National University of Singapore establishes institute to boost AI research for public good

The NUS AI Institute will conduct research on how to address ethical concerns and risks associated with AI and to apply AI in various domains such as education, healthcare, finance, and sustainability.

Leow Wen Xuan

Leow Wen Xuan

The Straits Times


Launched on March 25, the National University of Singapore AI Institute will conduct research on how to address the ethical concerns and risks associated with AI. PHOTO: NATIONAL UNIVERSITY OF SINGAPORE/THE STRAITS TIMES

March 25, 2024

SINGAPORE – When a user types in prompts such as “surgeon” or “doctor” into artificial intelligence (AI) text-to-image generators such as Dall-E 2 and Stable Diffusion, most images will depict men. And from the text prompt “office assistant”, most images generated will be of women, reflecting gender stereotypes.

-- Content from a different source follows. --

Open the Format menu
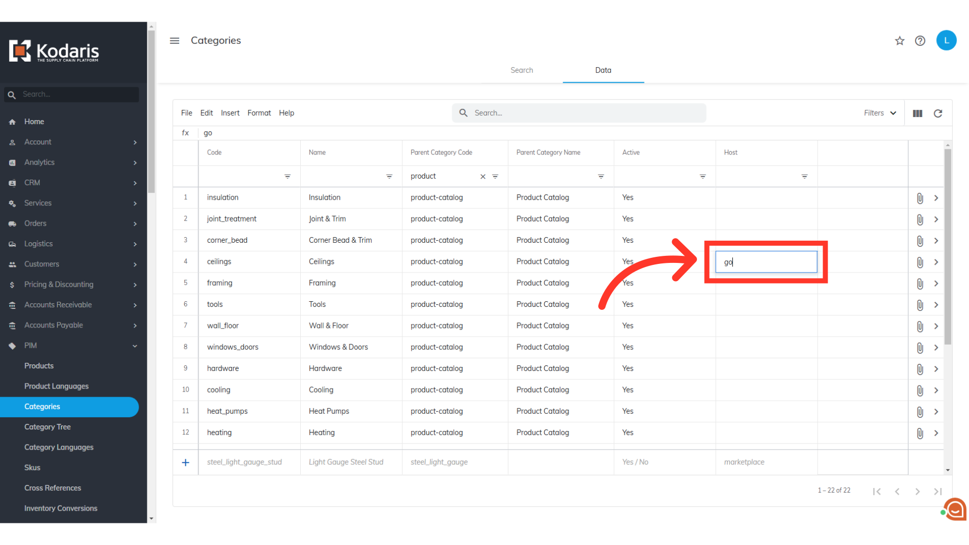The image size is (969, 545). pyautogui.click(x=259, y=113)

Such ethical issues in generative AI are one problem the National University of Singapore (NUS) is working to tackle through its new AI research institute.

Launched on March 25, the NUS AI Institute (NAII) will conduct research on how to address the ethical concerns and risks associated with AI and to apply AI across various domains such as education, healthcare, finance and sustainability. More than 20 principal investigators from a wide range of disciplines across NUS – including business, computer science, data science, engineering, medicine, law and sustainability – will be driving more than 10 research programmes at the institute, NUS said in a statement.

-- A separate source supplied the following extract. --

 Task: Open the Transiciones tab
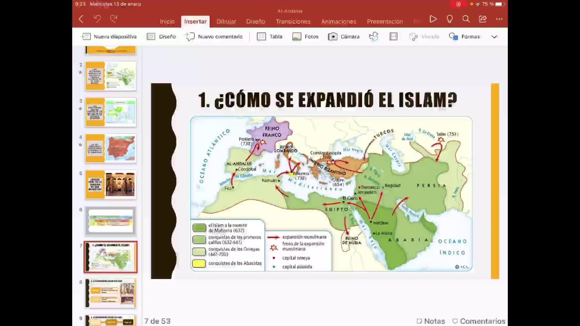(x=293, y=21)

NAII will provide a “go-to” platform for the cross-sharing of ideas and collaboration on AI initiatives within the university through seminars, workshops and outreach events that people from different domains can attend.

“Research is not tense or boring. It’s actually very exciting and very passionate,” said Professor Mohan Kankanhalli, director of NAII, adding that he enjoys discussions with his students, who often disagree with him. “That’s how science advances. Not by somebody all-knowing saying this is how it should be done. Research should involve healthy, vigorous, open conversations, debates, contradictions, a little bit of irreverence.

“So we are going to nurture this very vibrant, intellectual atmosphere we already have in our schools and faculties, but also in this institute, so that we can do the best possible AI research.”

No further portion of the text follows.